(Stored data entries)

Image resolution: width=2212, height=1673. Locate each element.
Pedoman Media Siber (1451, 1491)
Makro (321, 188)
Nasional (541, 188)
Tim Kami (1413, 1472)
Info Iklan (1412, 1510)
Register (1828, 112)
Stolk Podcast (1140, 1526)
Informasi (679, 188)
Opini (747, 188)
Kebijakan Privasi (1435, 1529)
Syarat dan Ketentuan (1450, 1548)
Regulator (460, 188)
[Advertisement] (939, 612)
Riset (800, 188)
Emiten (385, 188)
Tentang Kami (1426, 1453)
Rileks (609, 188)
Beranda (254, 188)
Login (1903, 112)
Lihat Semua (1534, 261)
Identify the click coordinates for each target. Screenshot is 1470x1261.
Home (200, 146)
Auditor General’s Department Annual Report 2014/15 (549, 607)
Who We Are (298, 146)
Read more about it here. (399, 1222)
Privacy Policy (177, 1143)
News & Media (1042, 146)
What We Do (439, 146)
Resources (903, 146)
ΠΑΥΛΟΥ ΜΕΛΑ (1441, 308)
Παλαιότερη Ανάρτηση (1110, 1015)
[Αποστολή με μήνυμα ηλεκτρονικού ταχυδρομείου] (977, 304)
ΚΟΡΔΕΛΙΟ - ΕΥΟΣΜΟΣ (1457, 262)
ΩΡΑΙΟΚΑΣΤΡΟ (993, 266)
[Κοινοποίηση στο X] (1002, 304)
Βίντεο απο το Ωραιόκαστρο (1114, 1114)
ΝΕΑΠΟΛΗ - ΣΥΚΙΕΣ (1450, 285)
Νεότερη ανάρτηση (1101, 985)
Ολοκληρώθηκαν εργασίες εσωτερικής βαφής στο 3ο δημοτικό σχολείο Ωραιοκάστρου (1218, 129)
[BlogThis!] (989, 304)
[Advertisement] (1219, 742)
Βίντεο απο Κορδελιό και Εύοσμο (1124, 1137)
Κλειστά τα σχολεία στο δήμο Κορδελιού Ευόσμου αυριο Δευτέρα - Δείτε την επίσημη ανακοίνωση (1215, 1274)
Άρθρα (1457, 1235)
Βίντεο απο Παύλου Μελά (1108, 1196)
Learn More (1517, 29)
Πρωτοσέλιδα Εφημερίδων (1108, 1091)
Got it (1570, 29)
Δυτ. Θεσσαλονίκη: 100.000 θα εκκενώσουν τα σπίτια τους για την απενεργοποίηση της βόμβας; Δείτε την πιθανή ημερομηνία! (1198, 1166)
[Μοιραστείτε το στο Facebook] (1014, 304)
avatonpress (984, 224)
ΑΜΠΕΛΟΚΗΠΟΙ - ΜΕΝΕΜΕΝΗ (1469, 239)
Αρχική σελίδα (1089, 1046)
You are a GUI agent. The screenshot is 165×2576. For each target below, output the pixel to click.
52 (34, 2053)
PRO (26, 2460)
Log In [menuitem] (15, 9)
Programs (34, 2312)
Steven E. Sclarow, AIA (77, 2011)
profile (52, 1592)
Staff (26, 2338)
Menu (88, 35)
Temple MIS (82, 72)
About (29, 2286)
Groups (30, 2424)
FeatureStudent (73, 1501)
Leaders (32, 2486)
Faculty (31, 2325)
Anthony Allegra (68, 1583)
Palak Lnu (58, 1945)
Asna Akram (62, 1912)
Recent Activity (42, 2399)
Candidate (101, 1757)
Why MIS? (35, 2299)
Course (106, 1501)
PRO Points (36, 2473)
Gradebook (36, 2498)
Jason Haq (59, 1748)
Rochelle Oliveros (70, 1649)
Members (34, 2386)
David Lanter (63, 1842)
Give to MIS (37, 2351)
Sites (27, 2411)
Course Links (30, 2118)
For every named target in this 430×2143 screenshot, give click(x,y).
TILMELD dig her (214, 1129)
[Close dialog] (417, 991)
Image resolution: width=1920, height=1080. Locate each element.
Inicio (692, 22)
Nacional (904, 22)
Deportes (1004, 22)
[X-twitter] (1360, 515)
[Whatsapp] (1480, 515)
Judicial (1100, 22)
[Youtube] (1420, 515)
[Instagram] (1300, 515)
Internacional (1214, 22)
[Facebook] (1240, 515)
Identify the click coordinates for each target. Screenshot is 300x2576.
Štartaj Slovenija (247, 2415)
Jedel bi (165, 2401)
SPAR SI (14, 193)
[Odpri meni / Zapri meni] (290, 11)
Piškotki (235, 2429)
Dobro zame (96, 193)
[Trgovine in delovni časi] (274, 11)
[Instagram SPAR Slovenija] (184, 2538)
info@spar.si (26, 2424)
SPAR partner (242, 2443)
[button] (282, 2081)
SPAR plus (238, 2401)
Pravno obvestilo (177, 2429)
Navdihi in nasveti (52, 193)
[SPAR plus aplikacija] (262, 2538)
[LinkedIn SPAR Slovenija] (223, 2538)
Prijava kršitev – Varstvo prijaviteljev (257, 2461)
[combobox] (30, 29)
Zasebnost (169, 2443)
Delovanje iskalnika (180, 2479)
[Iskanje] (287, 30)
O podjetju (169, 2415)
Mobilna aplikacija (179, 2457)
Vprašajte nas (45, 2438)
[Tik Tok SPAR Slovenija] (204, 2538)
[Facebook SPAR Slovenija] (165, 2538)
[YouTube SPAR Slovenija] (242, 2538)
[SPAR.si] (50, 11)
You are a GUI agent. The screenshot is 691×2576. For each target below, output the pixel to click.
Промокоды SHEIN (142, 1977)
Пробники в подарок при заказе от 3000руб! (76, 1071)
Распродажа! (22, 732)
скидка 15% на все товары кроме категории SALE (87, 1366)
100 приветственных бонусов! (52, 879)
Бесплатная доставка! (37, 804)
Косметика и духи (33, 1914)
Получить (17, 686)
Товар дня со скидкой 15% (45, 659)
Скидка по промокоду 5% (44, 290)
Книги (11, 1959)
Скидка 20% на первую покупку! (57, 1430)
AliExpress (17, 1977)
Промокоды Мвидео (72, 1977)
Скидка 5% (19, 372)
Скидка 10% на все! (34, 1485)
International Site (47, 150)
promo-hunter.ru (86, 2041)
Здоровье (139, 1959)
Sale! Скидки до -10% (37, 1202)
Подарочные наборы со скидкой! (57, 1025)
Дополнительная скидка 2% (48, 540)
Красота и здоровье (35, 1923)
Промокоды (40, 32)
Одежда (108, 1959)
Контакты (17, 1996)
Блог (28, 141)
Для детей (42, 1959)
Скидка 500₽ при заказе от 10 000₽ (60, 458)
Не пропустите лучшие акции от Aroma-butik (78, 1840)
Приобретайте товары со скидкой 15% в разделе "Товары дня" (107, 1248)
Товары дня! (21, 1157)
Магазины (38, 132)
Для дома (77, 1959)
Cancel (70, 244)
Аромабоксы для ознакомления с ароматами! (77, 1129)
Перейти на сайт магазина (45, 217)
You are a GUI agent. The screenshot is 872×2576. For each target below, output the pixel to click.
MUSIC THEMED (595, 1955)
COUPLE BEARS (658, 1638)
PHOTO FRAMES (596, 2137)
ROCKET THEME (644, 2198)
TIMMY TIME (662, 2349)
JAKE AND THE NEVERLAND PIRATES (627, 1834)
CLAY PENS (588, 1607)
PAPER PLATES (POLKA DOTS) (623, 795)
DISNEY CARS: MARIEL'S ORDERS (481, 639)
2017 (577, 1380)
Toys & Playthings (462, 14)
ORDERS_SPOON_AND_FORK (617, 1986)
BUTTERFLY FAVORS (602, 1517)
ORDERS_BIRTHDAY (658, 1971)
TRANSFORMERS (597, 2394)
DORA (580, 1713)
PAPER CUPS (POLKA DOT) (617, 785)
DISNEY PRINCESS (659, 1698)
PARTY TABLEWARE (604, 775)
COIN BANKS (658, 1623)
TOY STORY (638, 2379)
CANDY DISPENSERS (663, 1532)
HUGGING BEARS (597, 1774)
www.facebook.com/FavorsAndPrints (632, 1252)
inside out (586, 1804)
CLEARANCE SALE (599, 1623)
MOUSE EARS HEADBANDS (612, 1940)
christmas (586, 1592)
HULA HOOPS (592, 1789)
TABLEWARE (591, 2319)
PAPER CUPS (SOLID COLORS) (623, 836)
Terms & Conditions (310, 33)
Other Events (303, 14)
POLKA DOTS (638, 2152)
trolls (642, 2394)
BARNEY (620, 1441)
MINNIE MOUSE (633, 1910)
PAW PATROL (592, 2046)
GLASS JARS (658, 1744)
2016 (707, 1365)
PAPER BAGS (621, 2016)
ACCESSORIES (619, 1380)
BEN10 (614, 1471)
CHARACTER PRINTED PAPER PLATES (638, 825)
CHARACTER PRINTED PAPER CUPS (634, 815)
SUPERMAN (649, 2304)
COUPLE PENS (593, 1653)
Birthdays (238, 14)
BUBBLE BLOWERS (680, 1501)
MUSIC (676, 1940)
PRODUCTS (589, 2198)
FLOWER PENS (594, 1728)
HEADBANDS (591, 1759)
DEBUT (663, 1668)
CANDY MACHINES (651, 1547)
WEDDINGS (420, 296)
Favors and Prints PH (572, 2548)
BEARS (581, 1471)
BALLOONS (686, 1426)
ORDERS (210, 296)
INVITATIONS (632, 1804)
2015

Try it>
Set down again, word for word, the stretch of records from the line with "inside out (586, 1804)" to the line with "BEN10 (614, 1471)", both of those lines included.

Solved problem>
inside out (586, 1804)
CLEARANCE SALE (599, 1623)
MOUSE EARS HEADBANDS (612, 1940)
christmas (586, 1592)
HULA HOOPS (592, 1789)
TABLEWARE (591, 2319)
PAPER CUPS (SOLID COLORS) (623, 836)
Terms & Conditions (310, 33)
Other Events (303, 14)
POLKA DOTS (638, 2152)
trolls (642, 2394)
BARNEY (620, 1441)
MINNIE MOUSE (633, 1910)
PAW PATROL (592, 2046)
GLASS JARS (658, 1744)
2016 (707, 1365)
PAPER BAGS (621, 2016)
ACCESSORIES (619, 1380)
BEN10 (614, 1471)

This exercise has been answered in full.